Transversing the Mercatorverse

If you know me, or you’ve even briefly glanced at the About section of this site, you’ll know I currently work in location data intelligence. A fairly important part of that is understanding global addressing data, and one aspect of that is geocoordinates.

Now, to most people, geocoordinates = latitude & longitude and, frankly, that’s fine. Some days, I wish that’s all it meant to me, too. But it doesn’t. There’s more. In fact, more than even I knew…

So, it turns out that there are over 6,000 coordinate reference systems in use across the world. But, luckily, there are only a few with “global adoption”. WGS84 is one of those, which gives you coordinates such as 40.7128° N, 74.0060°, which I’m sure you’ll recognise.

But again, there are dozens of others and sometimes, it’s really useful to be able to convert between them.

Enter GeoCrsTransform. Catchy, eh?

Why?

If you’ve ever tried to convert coordinates between different reference systems (think WGS84 to OSGB36), you’ll know it’s a bit like translating between Klingon and Elvish. There are standards, but they’re arcane, and the tools are either overkill or… not quite right. So, I built GeoCrsTransform—a .NET library that makes CRS transformations simple, testable, and extensible.

What Does It Do?

GeoCrsTransform lets you:

  • Transform coordinates between geodetic and projected CRSs (e.g., WGS84 ↔ OSGB36)
  • Handle datum shifts, ellipsoids, and projections
  • Plug in your own CRS catalog if you’re feeling fancy (there’s a handy json file with all the existing definitions for reference)

Getting Started

First, add the library to your project (assuming you’ve got the source or a NuGet package):

<ItemGroup>
  <ProjectReference Include="../src/GeoCrsTransform/GeoCrsTransform.csproj" />
</ItemGroup>

If you’d like to just jump in, there’s a sample API project attached to this blog post.

Basic Usage

Let’s say you want to convert a latitude/longitude from WGS84 to eastings/northings:

using GeoCrsTransform;

var transformer = CoordinateTransform.CreateManaged();
var latlong= new GeoCoordinate(51.5074, -0.1278, 0);
var northings= CrsId.Parse("EPSG:4326");

var result = transformer.Transform(latlong, wgs84, northings);
var projected = (ProjectedCoordinate)result.Output;

You can also go the other way, or use custom CRS definitions if you’re working with something exotic.

Under the Hood

The library is built around a few core types:

  • GeoCoordinate (latitude/longitude)
  • ProjectedCoordinate (easting/northing)
  • CrsId (identifies the CRS, e.g., “WGS84”)
  • CoordinateTransformer (the brains of the operation)

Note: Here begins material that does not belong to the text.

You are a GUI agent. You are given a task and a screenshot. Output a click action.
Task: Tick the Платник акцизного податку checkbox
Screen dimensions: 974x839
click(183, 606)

It’s all test-driven, with a json based catalog you can extend or swap out.

Everything is better with an API

Well, everything is even more better with ice cream (that’s grammatically incorrect, I know), but that won’t help us here, so there’s a minimal ASP.NET Core project that exposes CRS transformation as a web service. It’s attached to this blog post, so feel free to grab a copy.

Endpoints

  • POST /transform — Transform coordinates between CRSs
  • GET /crs — List supported CRSs

Example: Transforming Coordinates

Request:

POST /transform
{
  "lat": 51.5074,
  "lon": -0.1278,
  "from": "WGS84",
  "to": "OSGB36"
}

Response:

{
  "easting": 530000,
  "northing": 180000,
  "crs": "OSGB36"
}

Example: Listing CRSs

Request:

GET /crs

Response:

[
  { "id": "WGS84", "name": "World Geodetic System 1984" },
  { "id": "OSGB36", "name": "Ordnance Survey Great Britain 1936" }
]

Try It Out

You can grab the library via nuget:

dotnet add package GeoCrsTransform

Or you can check it out on Github.

Alternatively, you can grab the sample project below, run it and head to /swagger for interactive docs and testing. You can poke at the endpoints, see example requests, and have more fun than you ever thought possible where geocoordinates were involved. Maybe.

Just grab, unzip and go:

dotnet run --project GeoCrsTransform.MinimalApiSample

I promise, this is almost over

I know this is quite a dry topic, but as I dug into it further, it did actually become more interesting (where’s that “nerd” gif..?). The complexity of the maths behind it is, to my weird brain, fascinating. So, if you do have a need to convert coordinates (why wouldn’t you?), this library is designed to be simple, extensible, and easy to drop into your .NET projects. If you use it, I’d love to hear your feedback.